Description
A book in Serbian language is dedicated to a Czech author and illustrator Karel Čapek, who died died on the Christmas day 1938. The intimate introductions were written by three Serbian authors:
– A poem The Song for my Deceased Father and for a Dead Friend Karel Čapek was written by Žarko Vasiljević (1892—1946), a Serbian author and director of Novi Sad theater, who dedicated most of his poetry to Vojvodina.
– Krešimir Georgijević (1907-1975), a Croatia-born professor of literature at the Belgrade university, who knew Čapek during his studies in Prague.
– Niko Bartulović (1890-1943) was a Croatian Dalmatian author, translator, and intellectual from a noble family. During WWII he entered the pro-Yugoslav king, anti-Communist Chetnik army and was killed in 1943.

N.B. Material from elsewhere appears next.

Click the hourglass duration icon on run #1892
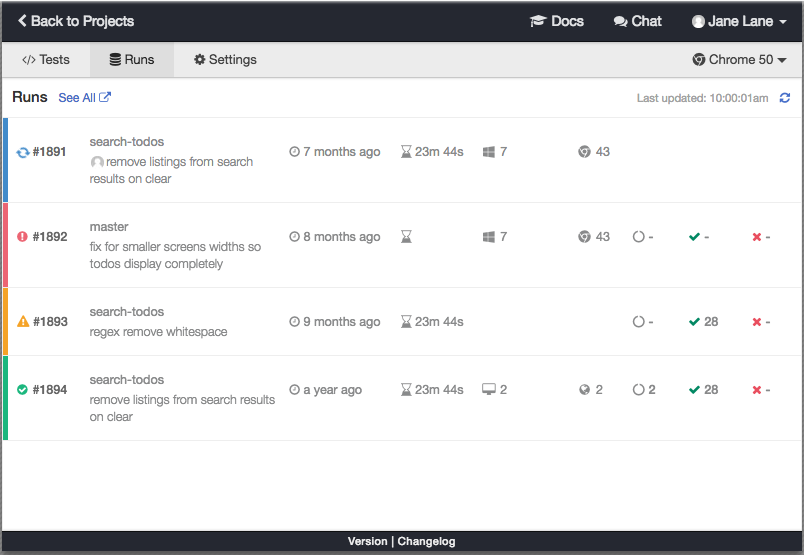This screenshot has height=555, width=804. [406, 237]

Karel Čapek is today one of the most popular Czech authors. He is noted in the pop culture as the author, who has first used the word robot in a publication. In the central Europe and former Yugoslavia Karel Čapek is known as a house name for the children’s novels, stories and cartoons, enjoyed by generations. In the 1930s Karel Čapek, a poweful public figure, was an open Nazi and Communist opponent and was known in Germany as “the public enemy number two”. After the German invasion upon Czechoslovakia the Nazis were not aware of the Karel’s death and came to his house to arrest him. They arrested his wife, the actress and author Olga Scheinpflugová (1902–1968), and eventually his brother Josef, who was also Karl’s life-long friend, co-writer an illustrator. Joseph, who is today known as one of the most famous Czech authors of the 20th century perished in the Bergen-Belsen concentration camp. The cover design was made by Pjer Križanić (1890-1962), a Croatia-born caricaturist, who became one of most famous political caricaturists of Yugoslavia, working for mostly Belgrade-based political newspapers.
Worldcat records two or three examples of the book (Philosophical Faculty in Ljubljana (repeating the same entry through COBISS), and one or two examples at University of California, Los Angeles).
Referencs: OCLC 320068764; Martin Kaminski, in: Hrvatski biografski leksikon. BARTULOVIĆ, Niko (1983).